» Raw records
· · · · ·

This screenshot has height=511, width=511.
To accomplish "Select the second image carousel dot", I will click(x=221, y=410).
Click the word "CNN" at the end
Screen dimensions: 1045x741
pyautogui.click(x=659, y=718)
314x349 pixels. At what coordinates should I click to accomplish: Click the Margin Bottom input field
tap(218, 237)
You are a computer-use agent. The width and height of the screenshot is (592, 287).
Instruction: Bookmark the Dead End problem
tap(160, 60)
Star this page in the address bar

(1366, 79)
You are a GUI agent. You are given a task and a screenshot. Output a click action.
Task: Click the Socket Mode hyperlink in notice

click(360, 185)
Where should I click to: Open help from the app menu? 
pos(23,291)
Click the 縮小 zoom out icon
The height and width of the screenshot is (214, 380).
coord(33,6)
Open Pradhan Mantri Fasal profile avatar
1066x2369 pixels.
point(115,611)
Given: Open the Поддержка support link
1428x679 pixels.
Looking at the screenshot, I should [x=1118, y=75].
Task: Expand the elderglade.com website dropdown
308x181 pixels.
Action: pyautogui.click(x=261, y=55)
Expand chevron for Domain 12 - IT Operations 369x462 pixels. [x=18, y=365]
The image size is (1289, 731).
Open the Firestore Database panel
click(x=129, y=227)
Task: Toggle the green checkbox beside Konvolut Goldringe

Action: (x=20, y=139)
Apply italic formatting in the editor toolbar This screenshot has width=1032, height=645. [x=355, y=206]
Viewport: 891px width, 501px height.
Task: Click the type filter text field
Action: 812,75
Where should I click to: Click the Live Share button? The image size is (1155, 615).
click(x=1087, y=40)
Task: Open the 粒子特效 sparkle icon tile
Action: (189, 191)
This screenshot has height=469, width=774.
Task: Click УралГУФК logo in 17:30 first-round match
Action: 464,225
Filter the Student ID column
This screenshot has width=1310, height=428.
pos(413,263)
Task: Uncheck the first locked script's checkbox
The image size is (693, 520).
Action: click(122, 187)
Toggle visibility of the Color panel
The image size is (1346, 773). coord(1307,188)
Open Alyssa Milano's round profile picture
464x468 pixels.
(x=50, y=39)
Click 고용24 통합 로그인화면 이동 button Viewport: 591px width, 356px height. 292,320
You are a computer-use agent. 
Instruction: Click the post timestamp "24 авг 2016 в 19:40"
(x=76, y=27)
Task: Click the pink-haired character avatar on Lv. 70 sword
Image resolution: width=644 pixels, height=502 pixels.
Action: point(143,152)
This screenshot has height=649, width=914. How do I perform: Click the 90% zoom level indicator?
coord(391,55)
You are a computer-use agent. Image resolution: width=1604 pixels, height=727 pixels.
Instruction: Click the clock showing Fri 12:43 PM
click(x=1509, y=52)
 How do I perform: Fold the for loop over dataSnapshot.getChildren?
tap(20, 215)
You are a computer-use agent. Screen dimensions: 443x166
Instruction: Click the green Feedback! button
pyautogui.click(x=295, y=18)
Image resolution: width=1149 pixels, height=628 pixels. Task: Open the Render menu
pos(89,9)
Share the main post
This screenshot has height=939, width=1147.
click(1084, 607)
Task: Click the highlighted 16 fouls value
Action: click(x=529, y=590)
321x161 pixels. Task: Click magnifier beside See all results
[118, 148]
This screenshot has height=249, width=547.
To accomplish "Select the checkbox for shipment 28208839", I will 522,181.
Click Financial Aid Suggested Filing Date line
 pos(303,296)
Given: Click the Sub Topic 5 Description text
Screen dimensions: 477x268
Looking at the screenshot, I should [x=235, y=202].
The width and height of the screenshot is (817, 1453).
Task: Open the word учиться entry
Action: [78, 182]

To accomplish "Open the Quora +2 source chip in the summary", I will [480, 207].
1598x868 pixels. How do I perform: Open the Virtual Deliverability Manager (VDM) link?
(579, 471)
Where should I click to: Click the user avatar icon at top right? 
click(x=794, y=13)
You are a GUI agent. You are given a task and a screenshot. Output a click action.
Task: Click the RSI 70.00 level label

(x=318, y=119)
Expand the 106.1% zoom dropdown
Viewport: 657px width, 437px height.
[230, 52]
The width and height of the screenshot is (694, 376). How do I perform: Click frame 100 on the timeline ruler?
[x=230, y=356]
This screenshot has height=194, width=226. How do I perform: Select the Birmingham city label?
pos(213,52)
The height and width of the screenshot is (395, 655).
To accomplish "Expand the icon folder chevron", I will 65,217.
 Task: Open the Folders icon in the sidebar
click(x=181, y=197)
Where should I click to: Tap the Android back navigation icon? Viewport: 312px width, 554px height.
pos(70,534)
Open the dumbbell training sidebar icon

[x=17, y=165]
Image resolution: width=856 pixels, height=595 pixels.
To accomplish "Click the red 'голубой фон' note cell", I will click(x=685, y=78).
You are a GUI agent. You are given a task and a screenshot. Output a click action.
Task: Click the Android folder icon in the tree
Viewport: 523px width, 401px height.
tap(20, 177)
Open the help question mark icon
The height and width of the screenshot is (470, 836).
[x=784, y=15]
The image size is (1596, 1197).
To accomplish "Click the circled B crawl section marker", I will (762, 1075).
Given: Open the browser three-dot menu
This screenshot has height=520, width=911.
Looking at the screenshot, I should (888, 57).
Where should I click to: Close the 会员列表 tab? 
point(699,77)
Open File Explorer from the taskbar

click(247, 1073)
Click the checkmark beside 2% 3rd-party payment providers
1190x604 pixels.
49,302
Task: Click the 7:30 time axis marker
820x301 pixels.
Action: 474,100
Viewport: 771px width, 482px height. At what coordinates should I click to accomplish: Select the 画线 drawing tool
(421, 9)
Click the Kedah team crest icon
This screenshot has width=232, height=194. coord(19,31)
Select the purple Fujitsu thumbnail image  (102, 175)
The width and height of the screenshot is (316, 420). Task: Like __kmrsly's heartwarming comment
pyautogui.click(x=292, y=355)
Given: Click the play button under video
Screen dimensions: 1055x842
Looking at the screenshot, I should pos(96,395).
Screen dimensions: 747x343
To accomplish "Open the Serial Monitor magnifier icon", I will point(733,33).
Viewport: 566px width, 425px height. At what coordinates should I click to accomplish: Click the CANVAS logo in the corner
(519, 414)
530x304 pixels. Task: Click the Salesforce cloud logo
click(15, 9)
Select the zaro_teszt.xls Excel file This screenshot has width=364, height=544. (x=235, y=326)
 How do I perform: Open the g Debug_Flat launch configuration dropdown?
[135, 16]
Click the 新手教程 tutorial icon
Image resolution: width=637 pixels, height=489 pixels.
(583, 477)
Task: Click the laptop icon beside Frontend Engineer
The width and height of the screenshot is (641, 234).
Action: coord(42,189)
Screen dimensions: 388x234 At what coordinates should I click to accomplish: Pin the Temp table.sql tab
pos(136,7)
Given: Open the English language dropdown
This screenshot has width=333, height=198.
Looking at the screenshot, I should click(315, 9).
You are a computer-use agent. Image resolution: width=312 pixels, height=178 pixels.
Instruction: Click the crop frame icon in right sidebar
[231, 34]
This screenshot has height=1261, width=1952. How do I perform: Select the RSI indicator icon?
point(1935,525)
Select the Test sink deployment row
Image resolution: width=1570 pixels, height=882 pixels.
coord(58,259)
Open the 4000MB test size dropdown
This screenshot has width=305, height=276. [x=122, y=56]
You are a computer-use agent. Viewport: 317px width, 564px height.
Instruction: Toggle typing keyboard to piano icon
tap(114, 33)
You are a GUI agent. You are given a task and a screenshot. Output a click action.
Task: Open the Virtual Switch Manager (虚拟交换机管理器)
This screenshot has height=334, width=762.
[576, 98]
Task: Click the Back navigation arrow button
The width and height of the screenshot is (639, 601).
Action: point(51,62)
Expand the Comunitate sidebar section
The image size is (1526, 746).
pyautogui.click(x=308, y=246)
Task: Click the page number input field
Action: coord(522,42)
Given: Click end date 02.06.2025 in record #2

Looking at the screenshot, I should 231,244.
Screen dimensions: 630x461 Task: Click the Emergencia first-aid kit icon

· · · · ·

» Problem to work on
Copy the stretch of entries from the line containing "Task: Toggle the" through the line containing "click(x=1509, y=52)", switching "Instruction" to "Goal" and changing nothing else.

» Exercise solution
Task: Toggle the green checkbox beside Konvolut Goldringe

Action: (x=20, y=139)
Apply italic formatting in the editor toolbar This screenshot has width=1032, height=645. [x=355, y=206]
Viewport: 891px width, 501px height.
Task: Click the type filter text field
Action: 812,75
Where should I click to: Click the Live Share button? The image size is (1155, 615).
click(x=1087, y=40)
Task: Open the 粒子特效 sparkle icon tile
Action: (189, 191)
This screenshot has height=469, width=774.
Task: Click УралГУФК logo in 17:30 first-round match
Action: 464,225
Filter the Student ID column
This screenshot has width=1310, height=428.
pos(413,263)
Task: Uncheck the first locked script's checkbox
The image size is (693, 520).
Action: click(122, 187)
Toggle visibility of the Color panel
The image size is (1346, 773). coord(1307,188)
Open Alyssa Milano's round profile picture
464x468 pixels.
(x=50, y=39)
Click 고용24 통합 로그인화면 이동 button Viewport: 591px width, 356px height. 292,320
You are a computer-use agent. 
Goal: Click the post timestamp "24 авг 2016 в 19:40"
(x=76, y=27)
Task: Click the pink-haired character avatar on Lv. 70 sword
Image resolution: width=644 pixels, height=502 pixels.
Action: point(143,152)
This screenshot has height=649, width=914. How do I perform: Click the 90% zoom level indicator?
coord(391,55)
You are a computer-use agent. Image resolution: width=1604 pixels, height=727 pixels.
Goal: Click the clock showing Fri 12:43 PM
click(x=1509, y=52)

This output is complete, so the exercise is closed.